How do you determine the needs of the congregation as you plan the series for the year?
Daniels: As I think about series, I spend a lot of time listening to my fellow pastors in the church, sharing ideas from my heart and letting them reflect back. I really value my staff, because I know how much greater contact my staff has with our people and what's going on in their lives.
That's one reason I don't plan sermon series alone. I meet with our worship pastor, media director, executive pastor, and a couple of other creative people. Four or five times a year, we'll take a whole day and work on the next couple of series in broad brush strokes, talking about the overarching metaphors and ideas we want to communicate. Typically I bring to that meeting the ideas God has put on my heart, but that team helps to flesh out the ideas.
They're honest enough to say things to me like, "I think if you preach it that way, you will deliver the theological goods, but I don't think that will change anybody's heart." We'll go back to the drawing board and work on it some more. We're always asking, "How is this truly going to change lives?"
In addition to giving honest feedback, creative teams are beneficial because they just keep you working ahead. When you work ahead, the series become more creative and good ideas eventually become great ones.
What mistakes should we avoid when putting a series together?
Daniels: We can overbrand things. We can become enticed and titillated by our great titles, incredible posters, and clever wordsmithing, and count on that to carry the day rather than on excellent study of Scripture and humble preaching.
I've also learned how easy it is to get lost in our metaphors. If we've decided to use a circus metaphor for a series, but then when I get into the sermon text for the week the apostle Paul is using a marathon metaphor, now I've got several metaphors to deal with. Metaphor on top of metaphor is impossible to communicate.
There is also a downside to working ahead. Because we prepare a Bible study guide for people to use a week prior to a sermon, I must choose a text, title, and topic ahead of time—before I have been able to give a deeper study of the text. More than once I have discovered that my title, metaphor, or focus wasn't exactly aligned with the text.
But hiccups like this don't overshadow the wider benefits of planning series far ahead. For instance, we try to take the other major initiatives going on in our church and co-brand them with the current sermon series. When we did the "Pandemic" series, we were raising money for a Bible translation. We shifted our initiative a couple of weeks in order to fit with the series, and in our advertising we put the "Pandemic" logo and graphics on it in order to help people understand that this initiative fits where we are right now with the series, that what they're hearing on the platform makes sense with what's going on in the church. We try to connect ministry with the message.
----
### WORK INSTRUCTIONS
- 1) In the interview above, what does the paragraph beginning "That's one reason I don't plan sermon series alone" say? Rewrite it as a short bulleted list that keeps its main facts.
- 2) According to the interview above, who does Daniels meet with when planning sermon series? List every role he names.
- 3) In the interview above, what was the church raising money for during the "Pandemic" series?

### PROVIDED MATERIAL
----
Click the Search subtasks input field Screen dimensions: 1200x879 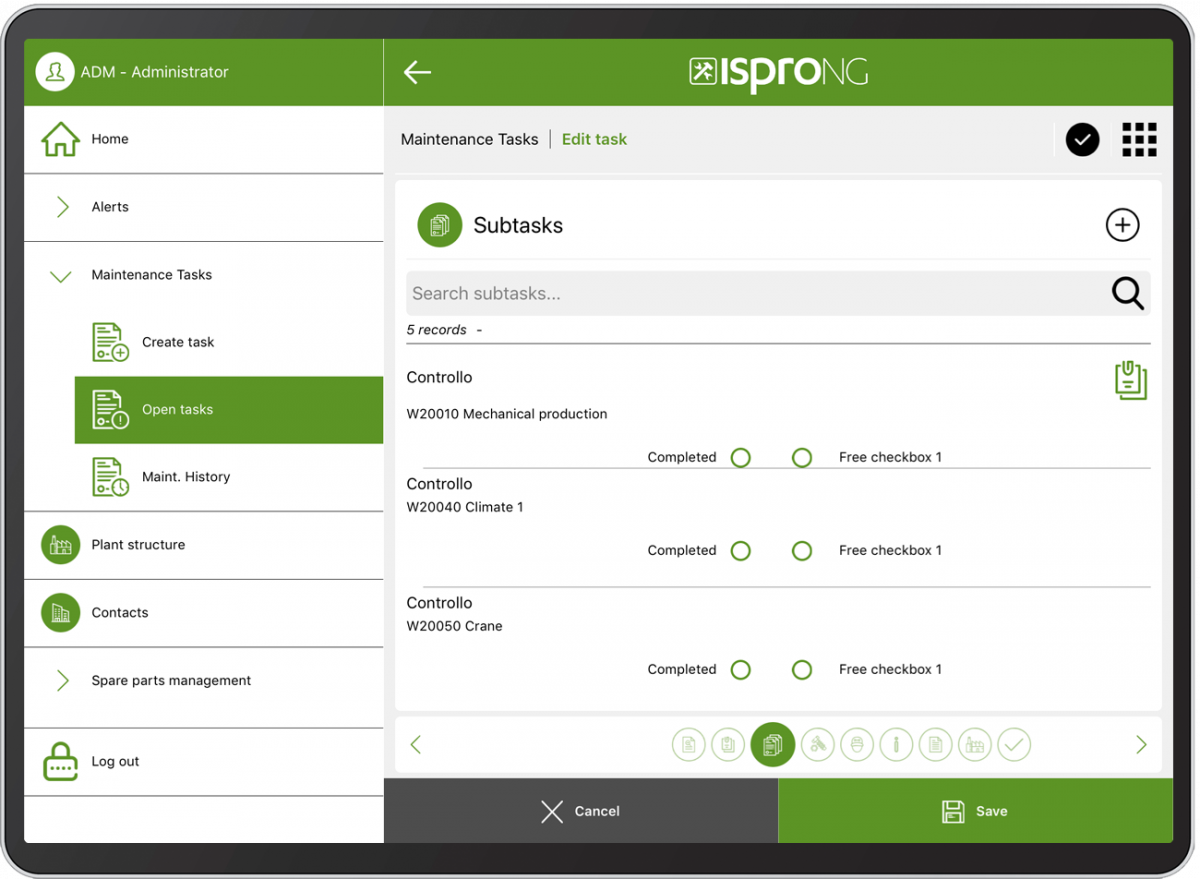tap(700, 293)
----
### TASK ANSWERS
- 1)
- Daniels doesn't plan sermon series alone.
- He meets with the worship pastor, the media director, the executive pastor and a couple of other creative people.
- Four or five times a year, the group spends a whole day sketching out the next couple of series in broad strokes, including the main metaphors and ideas.
- Daniels brings the ideas God has put on his heart, and the team helps flesh them out.

- 2)
- Worship pastor
- Media director
- Executive pastor
- A couple of other creative people

- 3) A Bible translation.